The article below has been highlighted and summarized by our research team. It is provided here for member convenience as part of our Curator service.

 
 

 
 

A pharmacy manager retrieves a medication. (Photo by Joe Raedle/Getty Images)

In what could be a harbinger of more settlements, Medicaid managed-care contractor Centene on Monday settled potential fraud claims by Ohio and Mississippi for $88.3 million and $55 million, respectively.

Ohio is the only state to file suit so far alleging improper double billing through Centene’s pharmacy middlemen. But Mississippi, Kansas, Arkansas, Georgia, Oklahoma and New Mexico are also reported to be considering such litigation. Centene operates in Iowa under the name Iowa Total Care as one of the managed care organizations under the state’s Medicaid program.

In a filing Monday with the U.S. Securities and Exchange Commission, St. Louis-based Centene announced the settlements with Mississippi and Ohio. And it said it had money set aside to settle with other states.

“Additionally, the company announced it is in discussions with a plaintiff’s group led by the law firms of Liston & Deas and Cohen & Milstein in an effort to bring final resolution to these concerns in other affected states,” the filing said. “Consistent with those discussions, Centene has recorded a reserve estimate of $1.1 billion related to this issue, exclusive of the above settlements.”

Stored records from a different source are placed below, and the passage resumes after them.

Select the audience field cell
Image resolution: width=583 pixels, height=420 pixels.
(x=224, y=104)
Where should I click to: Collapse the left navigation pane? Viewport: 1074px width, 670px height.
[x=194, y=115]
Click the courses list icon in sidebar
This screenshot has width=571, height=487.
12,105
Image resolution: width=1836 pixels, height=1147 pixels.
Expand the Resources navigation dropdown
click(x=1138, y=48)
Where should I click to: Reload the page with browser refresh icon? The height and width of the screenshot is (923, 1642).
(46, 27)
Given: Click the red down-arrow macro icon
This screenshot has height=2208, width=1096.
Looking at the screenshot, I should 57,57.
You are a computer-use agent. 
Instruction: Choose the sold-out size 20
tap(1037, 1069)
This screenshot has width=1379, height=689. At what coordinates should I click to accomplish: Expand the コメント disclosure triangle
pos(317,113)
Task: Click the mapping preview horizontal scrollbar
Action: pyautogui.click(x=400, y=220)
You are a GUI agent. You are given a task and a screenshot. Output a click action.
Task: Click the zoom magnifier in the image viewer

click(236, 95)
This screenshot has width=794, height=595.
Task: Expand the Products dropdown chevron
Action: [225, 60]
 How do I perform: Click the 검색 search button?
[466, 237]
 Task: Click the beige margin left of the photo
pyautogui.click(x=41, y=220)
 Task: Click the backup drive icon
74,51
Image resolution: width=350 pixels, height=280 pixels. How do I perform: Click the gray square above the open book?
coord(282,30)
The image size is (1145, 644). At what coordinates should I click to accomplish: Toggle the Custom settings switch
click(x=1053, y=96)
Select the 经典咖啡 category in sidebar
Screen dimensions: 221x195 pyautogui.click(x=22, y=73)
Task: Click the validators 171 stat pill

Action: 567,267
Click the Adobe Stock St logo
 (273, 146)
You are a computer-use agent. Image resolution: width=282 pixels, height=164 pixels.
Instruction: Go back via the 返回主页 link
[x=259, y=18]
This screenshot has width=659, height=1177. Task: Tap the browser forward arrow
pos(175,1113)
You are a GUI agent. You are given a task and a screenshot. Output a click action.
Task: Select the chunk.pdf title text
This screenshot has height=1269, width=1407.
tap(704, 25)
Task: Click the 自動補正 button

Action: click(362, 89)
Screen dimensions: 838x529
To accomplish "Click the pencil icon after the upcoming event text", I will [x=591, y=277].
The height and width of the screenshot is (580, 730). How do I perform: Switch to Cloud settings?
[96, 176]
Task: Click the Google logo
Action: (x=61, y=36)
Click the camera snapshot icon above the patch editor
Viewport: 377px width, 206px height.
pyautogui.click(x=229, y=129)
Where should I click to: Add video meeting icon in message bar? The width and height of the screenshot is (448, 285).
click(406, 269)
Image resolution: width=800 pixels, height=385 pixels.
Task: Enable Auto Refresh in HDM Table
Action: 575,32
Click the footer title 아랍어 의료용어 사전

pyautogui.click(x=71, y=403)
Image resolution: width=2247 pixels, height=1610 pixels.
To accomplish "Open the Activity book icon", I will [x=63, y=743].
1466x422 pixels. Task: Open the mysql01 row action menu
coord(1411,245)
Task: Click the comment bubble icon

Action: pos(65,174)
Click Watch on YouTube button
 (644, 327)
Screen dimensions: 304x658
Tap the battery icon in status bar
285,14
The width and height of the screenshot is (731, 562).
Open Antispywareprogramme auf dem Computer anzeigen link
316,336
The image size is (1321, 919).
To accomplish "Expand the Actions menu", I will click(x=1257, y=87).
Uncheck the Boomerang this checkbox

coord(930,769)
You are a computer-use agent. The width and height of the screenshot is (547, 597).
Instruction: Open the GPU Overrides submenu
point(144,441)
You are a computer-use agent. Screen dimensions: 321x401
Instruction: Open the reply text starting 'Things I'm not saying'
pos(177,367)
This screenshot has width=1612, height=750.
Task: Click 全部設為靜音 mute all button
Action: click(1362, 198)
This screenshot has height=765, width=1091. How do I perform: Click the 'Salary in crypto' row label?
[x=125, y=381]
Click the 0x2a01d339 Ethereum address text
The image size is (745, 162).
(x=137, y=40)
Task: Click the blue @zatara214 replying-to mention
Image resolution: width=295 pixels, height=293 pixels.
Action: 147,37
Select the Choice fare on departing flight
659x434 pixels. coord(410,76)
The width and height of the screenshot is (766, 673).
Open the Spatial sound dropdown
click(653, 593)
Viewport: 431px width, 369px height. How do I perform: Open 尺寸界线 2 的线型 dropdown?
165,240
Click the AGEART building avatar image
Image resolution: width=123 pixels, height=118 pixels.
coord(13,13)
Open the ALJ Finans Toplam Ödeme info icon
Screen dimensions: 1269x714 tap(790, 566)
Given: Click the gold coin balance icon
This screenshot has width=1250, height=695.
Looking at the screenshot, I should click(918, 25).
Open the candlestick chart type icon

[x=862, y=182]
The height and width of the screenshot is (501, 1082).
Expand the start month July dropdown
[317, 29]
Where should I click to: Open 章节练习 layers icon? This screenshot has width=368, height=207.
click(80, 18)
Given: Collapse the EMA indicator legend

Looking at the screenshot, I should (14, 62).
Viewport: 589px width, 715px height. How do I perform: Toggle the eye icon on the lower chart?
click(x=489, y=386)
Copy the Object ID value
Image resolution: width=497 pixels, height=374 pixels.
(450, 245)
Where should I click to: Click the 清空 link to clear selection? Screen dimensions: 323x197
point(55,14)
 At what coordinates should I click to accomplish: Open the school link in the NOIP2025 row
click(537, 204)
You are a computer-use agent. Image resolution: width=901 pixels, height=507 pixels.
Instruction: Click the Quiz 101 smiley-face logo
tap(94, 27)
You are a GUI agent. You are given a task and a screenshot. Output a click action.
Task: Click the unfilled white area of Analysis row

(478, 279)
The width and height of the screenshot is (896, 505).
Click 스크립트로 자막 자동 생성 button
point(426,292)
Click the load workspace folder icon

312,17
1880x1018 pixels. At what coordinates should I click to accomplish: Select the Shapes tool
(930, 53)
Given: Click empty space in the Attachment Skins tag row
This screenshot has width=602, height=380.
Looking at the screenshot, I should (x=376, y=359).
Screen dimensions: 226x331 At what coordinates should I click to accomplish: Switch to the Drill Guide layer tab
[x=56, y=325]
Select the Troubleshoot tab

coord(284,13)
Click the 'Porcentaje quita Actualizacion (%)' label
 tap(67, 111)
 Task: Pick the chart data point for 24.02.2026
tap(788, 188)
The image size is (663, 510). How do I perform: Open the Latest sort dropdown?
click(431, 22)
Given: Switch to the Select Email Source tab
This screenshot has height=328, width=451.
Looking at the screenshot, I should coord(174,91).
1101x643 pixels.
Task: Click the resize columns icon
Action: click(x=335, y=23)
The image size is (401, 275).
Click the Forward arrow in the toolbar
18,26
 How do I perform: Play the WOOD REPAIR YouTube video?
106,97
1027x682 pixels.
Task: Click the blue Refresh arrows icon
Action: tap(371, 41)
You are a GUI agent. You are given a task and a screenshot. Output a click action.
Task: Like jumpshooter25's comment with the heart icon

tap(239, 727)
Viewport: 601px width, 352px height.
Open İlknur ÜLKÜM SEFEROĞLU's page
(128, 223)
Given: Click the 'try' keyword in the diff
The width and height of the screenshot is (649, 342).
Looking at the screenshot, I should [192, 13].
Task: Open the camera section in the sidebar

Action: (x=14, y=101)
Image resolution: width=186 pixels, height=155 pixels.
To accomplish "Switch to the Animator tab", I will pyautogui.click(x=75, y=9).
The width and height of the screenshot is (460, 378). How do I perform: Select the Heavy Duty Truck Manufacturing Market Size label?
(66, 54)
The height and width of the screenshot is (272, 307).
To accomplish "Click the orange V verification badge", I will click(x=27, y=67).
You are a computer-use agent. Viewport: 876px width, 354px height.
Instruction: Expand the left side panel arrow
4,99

In announcing the Ohio settlement, Attorney General Dave Yost said that Centene, the largest Medicaid managed-care contractor in the United States, didn’t admit wrongdoing. But he said the amount of the settlement speaks for itself.

“I will accept an apology note that has this many zeros behind it,” he said.

Ohio has been a leader in trying to police middlemen known as pharmacy benefit managers. And Yost said one of the terms of the settlement is that if any other state gets more than $88 million, Ohio will as well.

In a press release, Centene said “the practices described in the settlement focus on the structure and processes of Envolve (a subsidiary), primarily during 2017 and 2018.”

As a managed-care provider, Centene uses state Medicaid money to sign up clients and to manage and pay networks of providers such as doctors to care for them.

To handle the complexity and volume of drug transactions, manage-care providers hire pharmacy benefit managers. They negotiate discounts from manufacturers, create lists of preferred drugs and determine reimbursements to pharmacies.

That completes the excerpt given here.